ZURICH: The Swiss franc slipped against the dollar on Friday as the greenback pushed back towards a three-week high despite reassurances from US Federal Reserve officials over the central bank's plan to pull back from stimulus measures.
New York Fed President William Dudley and Fed Governor Jerome Powell sought to ease concerns of an early interest rate hike after Fed Chairman Ben Bernanke last week laid out a roadmap for scaling back the Fed's asset buying programme, initially weighing on the dollar.
Bernanke's comments sparked a sell-off in risk assets, with spooked investors bidding up the safe haven dollar and lifting the Swiss franc, another safe haven asset, against other units.

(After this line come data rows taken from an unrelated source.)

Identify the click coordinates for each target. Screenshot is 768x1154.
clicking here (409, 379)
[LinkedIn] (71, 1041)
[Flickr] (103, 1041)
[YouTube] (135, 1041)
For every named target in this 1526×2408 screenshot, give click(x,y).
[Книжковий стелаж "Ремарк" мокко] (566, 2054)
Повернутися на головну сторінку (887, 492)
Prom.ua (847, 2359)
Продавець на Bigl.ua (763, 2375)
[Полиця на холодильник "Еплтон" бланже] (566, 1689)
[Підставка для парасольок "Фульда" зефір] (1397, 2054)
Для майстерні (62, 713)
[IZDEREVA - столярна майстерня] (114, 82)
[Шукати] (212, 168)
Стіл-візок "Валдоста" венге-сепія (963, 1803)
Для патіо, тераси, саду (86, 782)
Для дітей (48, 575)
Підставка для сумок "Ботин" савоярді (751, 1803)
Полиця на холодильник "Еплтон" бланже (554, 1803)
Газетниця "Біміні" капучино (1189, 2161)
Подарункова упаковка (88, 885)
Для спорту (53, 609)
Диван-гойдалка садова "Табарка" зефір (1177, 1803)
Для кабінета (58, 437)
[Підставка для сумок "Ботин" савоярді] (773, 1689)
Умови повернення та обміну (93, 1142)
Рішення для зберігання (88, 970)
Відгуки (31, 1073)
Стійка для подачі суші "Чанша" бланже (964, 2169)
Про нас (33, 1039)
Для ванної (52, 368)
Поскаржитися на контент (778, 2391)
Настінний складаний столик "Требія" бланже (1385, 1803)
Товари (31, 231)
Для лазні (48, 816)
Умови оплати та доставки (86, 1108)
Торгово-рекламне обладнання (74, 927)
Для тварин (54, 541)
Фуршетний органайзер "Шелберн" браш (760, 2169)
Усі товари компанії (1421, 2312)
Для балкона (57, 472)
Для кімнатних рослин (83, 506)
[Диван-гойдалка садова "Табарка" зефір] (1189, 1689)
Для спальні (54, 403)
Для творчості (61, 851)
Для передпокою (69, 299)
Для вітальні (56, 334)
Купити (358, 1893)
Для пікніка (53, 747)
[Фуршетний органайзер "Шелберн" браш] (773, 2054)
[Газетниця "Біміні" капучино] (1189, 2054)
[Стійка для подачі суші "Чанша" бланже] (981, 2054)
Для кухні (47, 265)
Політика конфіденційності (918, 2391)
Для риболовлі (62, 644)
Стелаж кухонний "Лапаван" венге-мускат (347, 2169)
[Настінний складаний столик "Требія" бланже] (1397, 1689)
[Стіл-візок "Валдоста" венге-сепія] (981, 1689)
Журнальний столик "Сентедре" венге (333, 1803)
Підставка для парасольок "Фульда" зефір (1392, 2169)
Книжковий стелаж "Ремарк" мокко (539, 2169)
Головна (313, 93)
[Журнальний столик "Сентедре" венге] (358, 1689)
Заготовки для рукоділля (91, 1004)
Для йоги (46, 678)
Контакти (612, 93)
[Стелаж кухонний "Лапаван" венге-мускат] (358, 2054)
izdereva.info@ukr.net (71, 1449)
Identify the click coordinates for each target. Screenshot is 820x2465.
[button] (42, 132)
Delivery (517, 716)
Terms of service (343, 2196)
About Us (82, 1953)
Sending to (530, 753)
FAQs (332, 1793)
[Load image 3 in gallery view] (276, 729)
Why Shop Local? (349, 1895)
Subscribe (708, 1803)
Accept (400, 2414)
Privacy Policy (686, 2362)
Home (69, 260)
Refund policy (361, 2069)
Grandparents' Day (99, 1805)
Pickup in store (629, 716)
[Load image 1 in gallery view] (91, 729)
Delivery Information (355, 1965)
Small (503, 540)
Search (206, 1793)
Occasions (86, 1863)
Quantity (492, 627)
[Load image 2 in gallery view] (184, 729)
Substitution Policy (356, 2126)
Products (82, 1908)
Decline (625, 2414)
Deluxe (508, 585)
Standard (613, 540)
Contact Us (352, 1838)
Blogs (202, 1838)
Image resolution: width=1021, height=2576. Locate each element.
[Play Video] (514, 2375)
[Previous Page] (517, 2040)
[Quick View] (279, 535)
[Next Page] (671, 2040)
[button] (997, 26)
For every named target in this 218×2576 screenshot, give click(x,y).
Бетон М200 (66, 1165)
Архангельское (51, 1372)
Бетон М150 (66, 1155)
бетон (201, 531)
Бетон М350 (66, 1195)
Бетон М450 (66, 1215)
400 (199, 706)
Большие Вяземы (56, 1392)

But although US Treasury yields have pulled back in recent sessions, making the dollar less attractive to investors, some analysts said yield differentials are still favouring the greenback.
"US bond yields have come off a little bit in the last couple of days, but I think the environment we're in is still dollar-positive," said Credit Agricole foreign exchange strategist Mitul Kotecha.
On the home front, the Swiss KOF research institute's economic gauge of expected performance in about six months rose to 1.16 in June, its highest since December.
The franc slipped 0.1 percent against the dollar to 0.9463 francs per dollar by 0708 GMT.
The franc was weaker against the euro, falling 0.2 percent to 1.2348 per euro.
Traders said some last minute positioning ahead of the end of the month and quarter helped the euro edge off a four-week trough, although the common currency was still headed for its second week of declines against the dollar.